U.S. stocks drifted lower in uneven trading Tuesday as fears about the "fiscal cliff" and Greece tipped major indexes between gains and losses. A surge in Home Depot's stock prevented a much-steeper drop for the Dow Jones industrial average.
The Dow was down six points at 12,808 as of 3:15 p.m. Eastern time. It would have been far lower without support from Home Depot, whose stock jumped 4 percent after the big-box retailer beat expectations for its fiscal third-quarter earnings. Home Depot is benefiting from the gradual housing recovery and rebuilding efforts after Superstorm Sandy. Home Depot rose $2.37 to $63.53.
Stocks had opened lower after European leaders postponed the latest aid package for Greece. The Dow turned positive in the first hour of trading and rose solidly through the morning, gaining as much as 83 points.
By late afternoon, the index was nearly flat. The Standard & Poor's 500 index fell a fraction to 1,370. The Nasdaq composite index lost 10 points to $2,894.
Investors are trading against the backdrop of the "fiscal cliff," a set of U.S. government spending cuts and tax increases that will take effect automatically at the beginning of next year unless U.S. leaders reach a compromise before then.
Worries about the fiscal cliff pushed U.S. stocks to one of their worst weekly losses of the year last week after voters re-elected President Barack Obama and a deeply divided Congress. Obama was set to meet Tuesday with labor leaders and others who advocate higher taxes on the wealthy and want to protect health benefits for seniors and other government programs. Obama will meet with business leaders Wednesday.
"The longer we sit and do nothing" about the nation's fiscal issues, "the more this market is going to oscillate between positive 40 and negative 60, until we know what's going to happen next with all this uncertainty," said Craig Johnson, senior technical research strategist with Piper Jaffray & Co. in Minneapolis.
Johnson expects the S&P 500 will reach 1,550 in the next six months as investors get over their lingering wooziness from the 2009 bear market and companies get a clearer sense of how government policy on taxes, health care and spending will affect them.
European stock markets had been lower but rose after trading opened in New York. Benchmark indexes in France, Britain and Germany closed modestly higher.
Traders there are concerned because finance ministers postponed $40 billion in desperately needed aid for Greece. The news surprised investors. A day earlier, there was word that leaders had prepared a "positive" report on Greece, making it appear likely that the aid would be released.
"It's a little bit like Groundhog Day," said Nicholas Colas, chief market strategist at ConvergEx Group, referring to the classic Bill Murray movie whose protagonist must relive the same day over and over. Until there is decisive news from Washington or Brussels, neither of which appear imminent, markets will remain vulnerable to headlines that mean little in the long run, Colas said.
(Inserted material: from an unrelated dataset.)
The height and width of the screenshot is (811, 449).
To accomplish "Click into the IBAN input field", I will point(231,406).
The next major catalysts for a market move, Colas said, will be gauges of spending by consumers on Black Friday, the traditional shopping rush on the day after Thanksgiving.
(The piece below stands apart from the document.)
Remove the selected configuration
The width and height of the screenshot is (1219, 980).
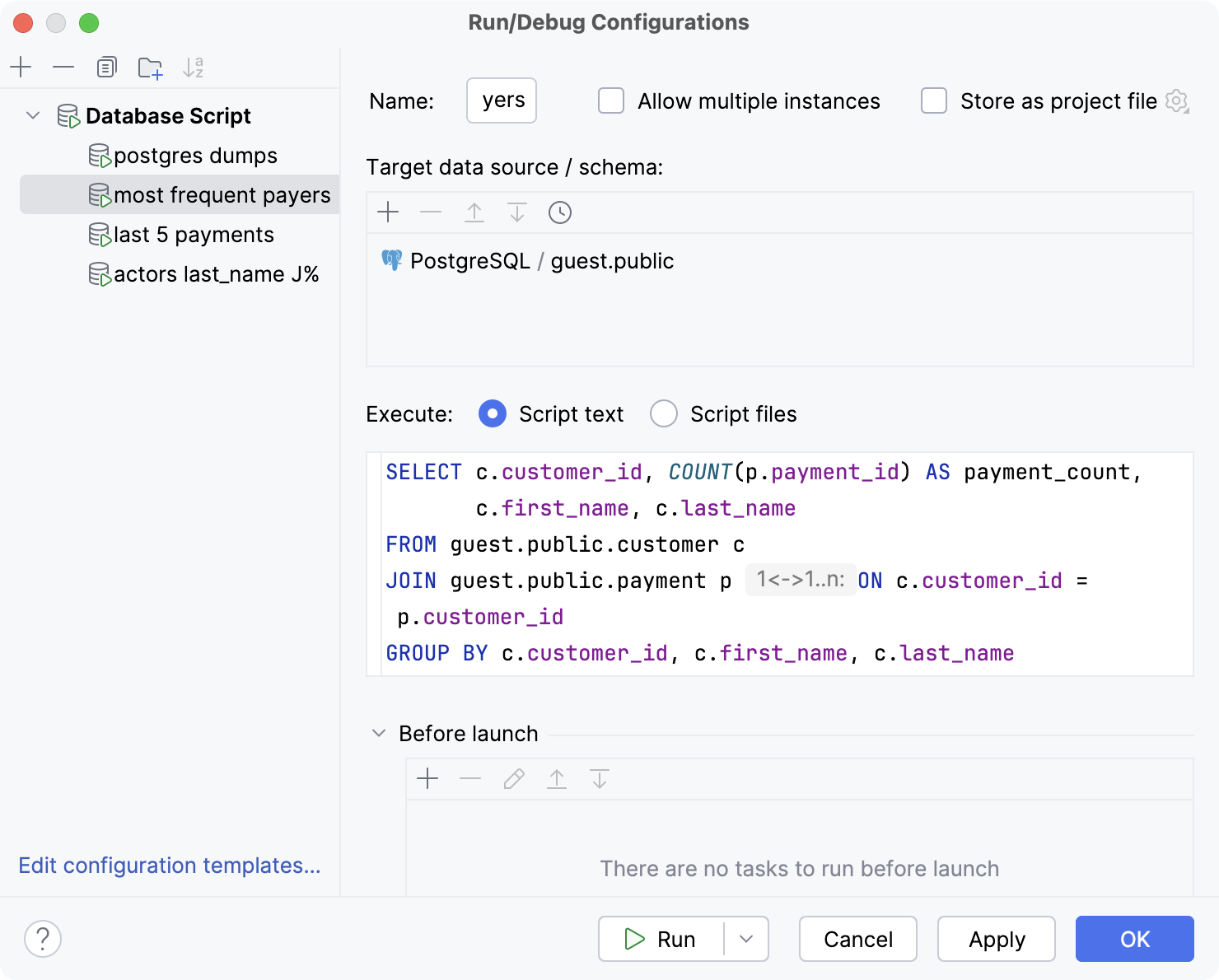pos(63,68)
Greece's neighbors decided to give the country two more years to meet its economic targets. They still disagree with the International Monetary Fund, another key lender, over how to manage the country's debt over the long term. Until lenders reach an accord, they can't release the billions that Greece needs to make upcoming payments.
IMF managing director Christine Lagarde said Greece should reduce its debt burden down to 120 percent of its economic output by 2020, the original target of 2020. But Jean-Claude Juncker, leader of the euro zone's finance ministers, said that the deadline would likely be changed to 2022. The lenders will meet again on Nov. 20.
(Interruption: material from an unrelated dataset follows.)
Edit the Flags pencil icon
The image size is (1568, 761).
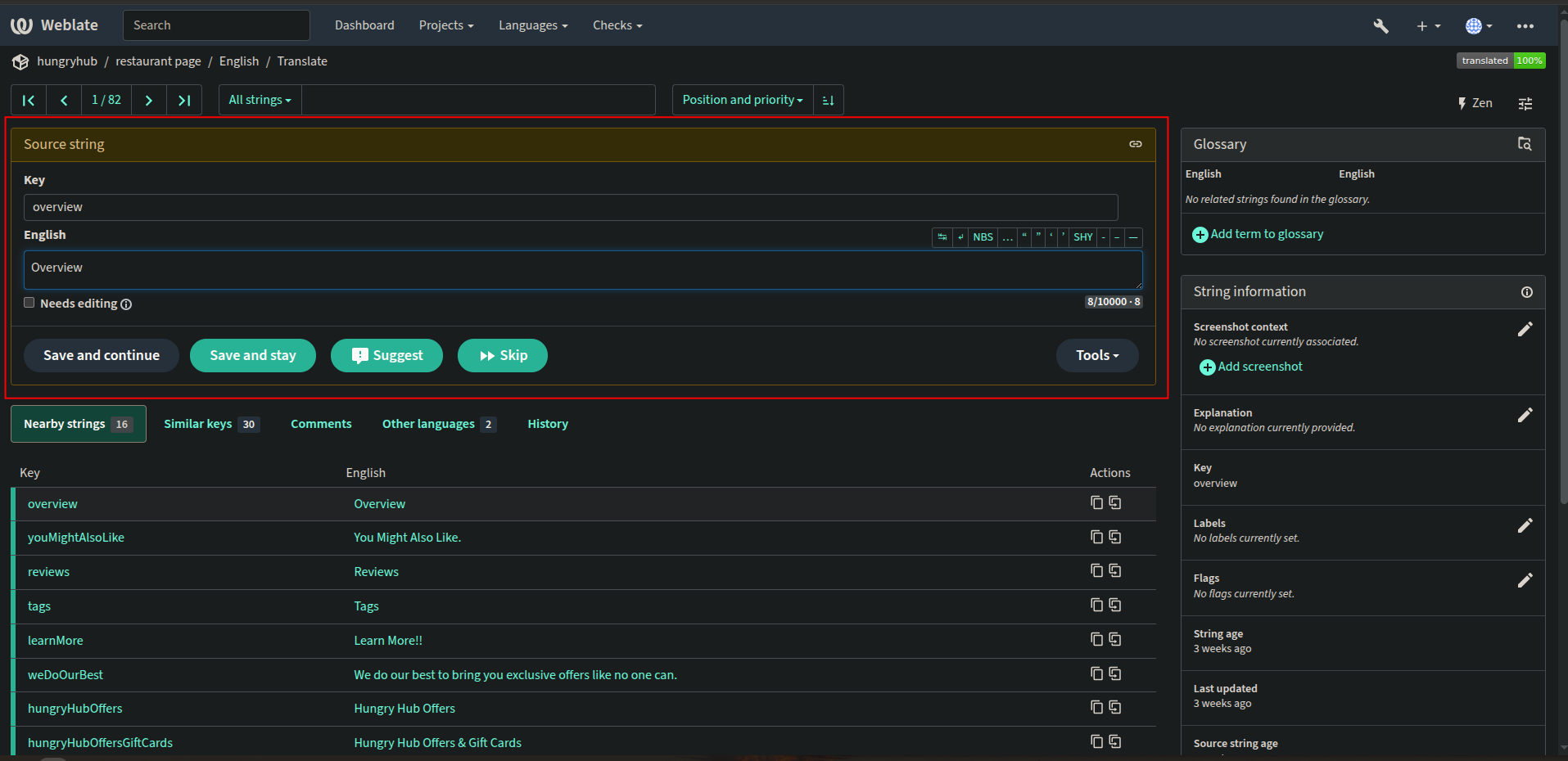[x=1524, y=581]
The yield on the 10-year Treasury note slid to 1.59 percent from 1.64 percent late Friday as demand increased for ultra-safe investments. The U.S. bond market was closed on Monday in observance of the Veterans Day holiday.
Among stocks making big moves:
Microsoft plunged 4 percent after it announced the departure of Steven Sinofsky, who ran its Windows division. The unexpected move comes just weeks after Microsoft launched Windows 8, its first major overhaul in years of the operating system used on most of the world's computers. Microsoft fell $1.08 to $27.14.
Weatherford International dropped 17 percent a day after the oilfield services company reported disappointing third-quarter revenue and said it had uncovered "material weakness in internal controls over financial reporting related to the accounting for a percentage of completion contract in Iraq." Weatherford took write-downs in the first and second quarters because of them. Its stock fell $1.81 to $9.07.
Apparel chain operator TJX Cos., the parent of TJ Maxx and Marshalls, rose 3 percent after raising its full-year earnings forecast and reporting third-quarter revenue that exceeded analysts' expectations. The stock added $1.13 to $42.09.